## What the task requires
Repeat word for word the stretch of the text below about the Harper file-sharing ruling, from "The mere fact" to "jury, he said.".

━━━ Text section

The panel said Harper couldn’t challenge the sufficiency of the evidence that the songs in question were present on her computer. She had reinstalled the operating system after P2P investigator MediaSentry took screenshots of her shared folder, erasing most traces of the songs, but Harper didn’t deny downloading the songs. The panel didn’t address the legitimacy of the labels’ making-available theory of infringement without transfer, because it said Harper didn’t challenge the court’s finding of infringement by way of downloading. By presenting “in a cursory manner” her constitutional challenge to the $750 statutory minimum damages in the Copyright Act, Harper waived the right to assert it, the court said.

The San Antonio court dismissed the notion that access to a commercial CD with a copyright notice was sufficient to show that a defendant “knew that she was accessing copyright material from an entity that did not have permission to distribute such material,” the P2P network. Harper herself simply claimed she was “too young and naive” to associate notice on a CD with downloaded music. But “the plain language of the statute shows that the infringer’s knowledge or intent does not affect its application,” the 5th Circuit said: “Lack of legal sophistication” isn’t a defense. Publishers “trade the extra burden of providing copyright notice for absolute protection” against an innocent-infringer. The San Antonio court must award the sought statutory damages, $750 per work, the panel ruled.

The mere fact that a copy exists somewhere on the planet with a copyright notice does not preclude” Harper’s defense, and doesn’t count as “access,” said New York-based P2P defense lawyer and blogger Ray Beckerman. The 5th Circuit wrongly assumed Harper had access to copies with a proper notice, a question for the jury, he said.

The main value of the 5th Circuit ruling is to “reaffirm what most courts have said” about legal naivete as a poor defense in many areas of law, a media industry lawyer told us. Innocent infringement is among a handful of “highly unlikely defenses” that have come up mostly in the RIAA’s P2P litigation, and as a result few courts have ruled on its contours. The innocence defense was designed for defendants who “made a good-faith effort to get authorization” to use a work but somehow came up short, the lawyer said. “Access” in the statute means the work was available in the “environment” around a defendant, such as a local retail store or radio. “If [Harper] lives near a Wal-Mart, she has access. It’s trying to be cute in an argument,” the lawyer said.

━━━━━━
━━━ Provided material

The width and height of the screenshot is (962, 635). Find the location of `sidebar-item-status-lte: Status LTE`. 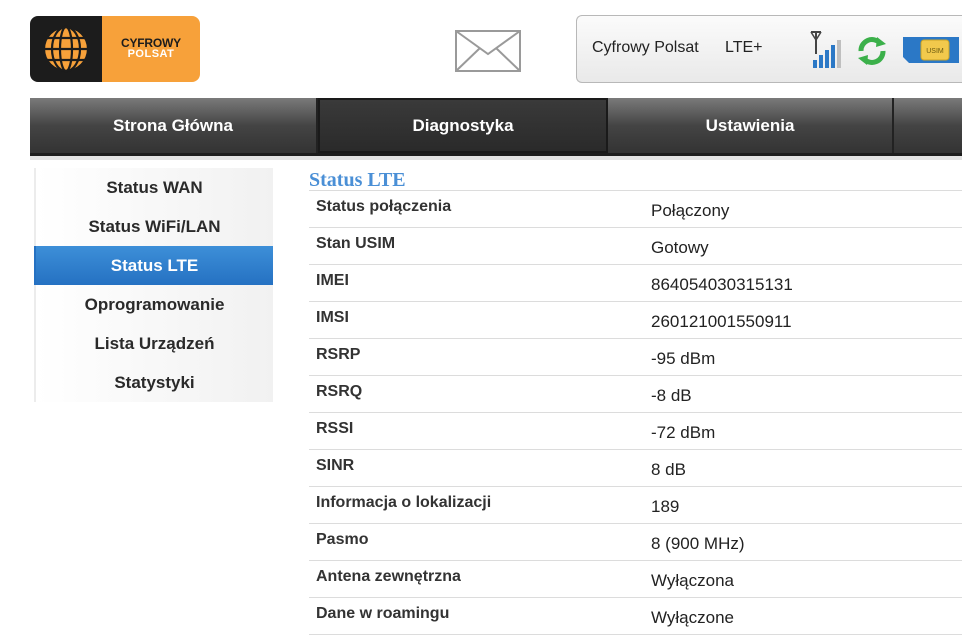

━━━━━━

## Response box
The mere fact that a copy exists somewhere on the planet with a copyright notice does not preclude” Harper’s defense, and doesn’t count as “access,” said New York-based P2P defense lawyer and blogger Ray Beckerman. The 5th Circuit wrongly assumed Harper had access to copies with a proper notice, a question for the jury, he said.